Goal of the exercise ▸ Below are some records; each one is to be set down again exactly.

Material provided below:

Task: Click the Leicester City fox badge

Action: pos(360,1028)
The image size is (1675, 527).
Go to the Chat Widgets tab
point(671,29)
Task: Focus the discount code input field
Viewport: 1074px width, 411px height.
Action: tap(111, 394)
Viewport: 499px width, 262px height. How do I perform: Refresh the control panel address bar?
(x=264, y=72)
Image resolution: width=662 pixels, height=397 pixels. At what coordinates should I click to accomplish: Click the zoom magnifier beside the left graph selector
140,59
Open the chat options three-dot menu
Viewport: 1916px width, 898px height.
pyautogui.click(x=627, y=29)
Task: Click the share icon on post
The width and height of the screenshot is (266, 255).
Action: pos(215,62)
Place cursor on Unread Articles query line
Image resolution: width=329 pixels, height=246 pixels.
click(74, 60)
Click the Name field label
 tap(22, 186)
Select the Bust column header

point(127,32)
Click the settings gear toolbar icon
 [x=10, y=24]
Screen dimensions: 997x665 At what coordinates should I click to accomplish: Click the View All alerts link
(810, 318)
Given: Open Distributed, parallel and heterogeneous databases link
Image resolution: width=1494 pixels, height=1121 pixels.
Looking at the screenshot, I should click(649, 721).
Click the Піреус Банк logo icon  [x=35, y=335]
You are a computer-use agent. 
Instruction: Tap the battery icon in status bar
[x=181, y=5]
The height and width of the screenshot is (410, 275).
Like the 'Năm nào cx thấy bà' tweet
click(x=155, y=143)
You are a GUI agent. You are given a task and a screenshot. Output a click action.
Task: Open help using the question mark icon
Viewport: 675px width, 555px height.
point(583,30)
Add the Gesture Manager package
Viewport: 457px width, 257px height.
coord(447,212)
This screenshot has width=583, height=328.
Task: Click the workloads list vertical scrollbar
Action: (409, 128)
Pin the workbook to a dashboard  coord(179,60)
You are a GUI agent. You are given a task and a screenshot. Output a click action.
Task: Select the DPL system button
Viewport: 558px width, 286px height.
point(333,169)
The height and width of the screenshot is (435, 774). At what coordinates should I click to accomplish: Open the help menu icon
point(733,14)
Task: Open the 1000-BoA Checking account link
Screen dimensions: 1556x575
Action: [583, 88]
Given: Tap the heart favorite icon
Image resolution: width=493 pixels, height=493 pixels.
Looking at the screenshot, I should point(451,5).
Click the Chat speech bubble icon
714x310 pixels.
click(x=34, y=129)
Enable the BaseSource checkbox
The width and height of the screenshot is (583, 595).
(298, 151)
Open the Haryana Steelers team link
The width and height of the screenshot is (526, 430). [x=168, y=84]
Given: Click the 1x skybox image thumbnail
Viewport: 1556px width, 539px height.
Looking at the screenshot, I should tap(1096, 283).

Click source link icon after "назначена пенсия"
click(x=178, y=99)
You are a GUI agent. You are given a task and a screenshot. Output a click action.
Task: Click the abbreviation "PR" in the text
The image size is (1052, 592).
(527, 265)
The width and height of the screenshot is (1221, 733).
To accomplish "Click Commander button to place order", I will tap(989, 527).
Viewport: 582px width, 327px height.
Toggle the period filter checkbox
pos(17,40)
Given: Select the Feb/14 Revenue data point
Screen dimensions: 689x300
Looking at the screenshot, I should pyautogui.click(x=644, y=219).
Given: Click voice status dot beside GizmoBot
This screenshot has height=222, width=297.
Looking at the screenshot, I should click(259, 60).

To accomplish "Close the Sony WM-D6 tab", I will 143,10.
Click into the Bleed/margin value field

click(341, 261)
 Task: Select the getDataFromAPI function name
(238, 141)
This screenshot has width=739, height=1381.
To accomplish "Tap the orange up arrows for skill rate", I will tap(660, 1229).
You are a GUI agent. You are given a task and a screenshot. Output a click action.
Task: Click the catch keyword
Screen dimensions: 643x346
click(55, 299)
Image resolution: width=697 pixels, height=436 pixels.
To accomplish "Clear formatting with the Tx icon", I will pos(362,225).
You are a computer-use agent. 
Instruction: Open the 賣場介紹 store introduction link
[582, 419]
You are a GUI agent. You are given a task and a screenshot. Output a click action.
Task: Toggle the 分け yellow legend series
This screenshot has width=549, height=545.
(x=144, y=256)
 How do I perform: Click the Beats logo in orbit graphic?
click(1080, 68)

End of Material provided.

Solution to this exercise ▸
Task: Click the Leicester City fox badge

Action: pos(360,1028)
The image size is (1675, 527).
Go to the Chat Widgets tab
point(671,29)
Task: Focus the discount code input field
Viewport: 1074px width, 411px height.
Action: tap(111, 394)
Viewport: 499px width, 262px height. How do I perform: Refresh the control panel address bar?
(x=264, y=72)
Image resolution: width=662 pixels, height=397 pixels. At what coordinates should I click to accomplish: Click the zoom magnifier beside the left graph selector
140,59
Open the chat options three-dot menu
Viewport: 1916px width, 898px height.
pyautogui.click(x=627, y=29)
Task: Click the share icon on post
The width and height of the screenshot is (266, 255).
Action: pos(215,62)
Place cursor on Unread Articles query line
Image resolution: width=329 pixels, height=246 pixels.
click(74, 60)
Click the Name field label
 tap(22, 186)
Select the Bust column header

point(127,32)
Click the settings gear toolbar icon
 [x=10, y=24]
Screen dimensions: 997x665 At what coordinates should I click to accomplish: Click the View All alerts link
(810, 318)
Given: Open Distributed, parallel and heterogeneous databases link
Image resolution: width=1494 pixels, height=1121 pixels.
Looking at the screenshot, I should click(649, 721).
Click the Піреус Банк logo icon  [x=35, y=335]
You are a computer-use agent. 
Instruction: Tap the battery icon in status bar
[x=181, y=5]
The height and width of the screenshot is (410, 275).
Like the 'Năm nào cx thấy bà' tweet
click(x=155, y=143)
You are a GUI agent. You are given a task and a screenshot. Output a click action.
Task: Open help using the question mark icon
Viewport: 675px width, 555px height.
point(583,30)
Add the Gesture Manager package
Viewport: 457px width, 257px height.
coord(447,212)
This screenshot has width=583, height=328.
Task: Click the workloads list vertical scrollbar
Action: (409, 128)
Pin the workbook to a dashboard  coord(179,60)
You are a GUI agent. You are given a task and a screenshot. Output a click action.
Task: Select the DPL system button
Viewport: 558px width, 286px height.
point(333,169)
The height and width of the screenshot is (435, 774). At what coordinates should I click to accomplish: Open the help menu icon
point(733,14)
Task: Open the 1000-BoA Checking account link
Screen dimensions: 1556x575
Action: [583, 88]
Given: Tap the heart favorite icon
Image resolution: width=493 pixels, height=493 pixels.
Looking at the screenshot, I should point(451,5).
Click the Chat speech bubble icon
714x310 pixels.
click(x=34, y=129)
Enable the BaseSource checkbox
The width and height of the screenshot is (583, 595).
(298, 151)
Open the Haryana Steelers team link
The width and height of the screenshot is (526, 430). [x=168, y=84]
Given: Click the 1x skybox image thumbnail
Viewport: 1556px width, 539px height.
Looking at the screenshot, I should tap(1096, 283).

Click source link icon after "назначена пенсия"
click(x=178, y=99)
You are a GUI agent. You are given a task and a screenshot. Output a click action.
Task: Click the abbreviation "PR" in the text
The image size is (1052, 592).
(527, 265)
The width and height of the screenshot is (1221, 733).
To accomplish "Click Commander button to place order", I will tap(989, 527).
Viewport: 582px width, 327px height.
Toggle the period filter checkbox
pos(17,40)
Given: Select the Feb/14 Revenue data point
Screen dimensions: 689x300
Looking at the screenshot, I should pyautogui.click(x=644, y=219).
Given: Click voice status dot beside GizmoBot
This screenshot has height=222, width=297.
Looking at the screenshot, I should click(259, 60).

To accomplish "Close the Sony WM-D6 tab", I will 143,10.
Click into the Bleed/margin value field

click(341, 261)
 Task: Select the getDataFromAPI function name
(238, 141)
This screenshot has width=739, height=1381.
To accomplish "Tap the orange up arrows for skill rate", I will tap(660, 1229).
You are a GUI agent. You are given a task and a screenshot. Output a click action.
Task: Click the catch keyword
Screen dimensions: 643x346
click(55, 299)
Image resolution: width=697 pixels, height=436 pixels.
To accomplish "Clear formatting with the Tx icon", I will pos(362,225).
You are a computer-use agent. 
Instruction: Open the 賣場介紹 store introduction link
[582, 419]
You are a GUI agent. You are given a task and a screenshot. Output a click action.
Task: Toggle the 分け yellow legend series
This screenshot has width=549, height=545.
(x=144, y=256)
 How do I perform: Click the Beats logo in orbit graphic?
click(1080, 68)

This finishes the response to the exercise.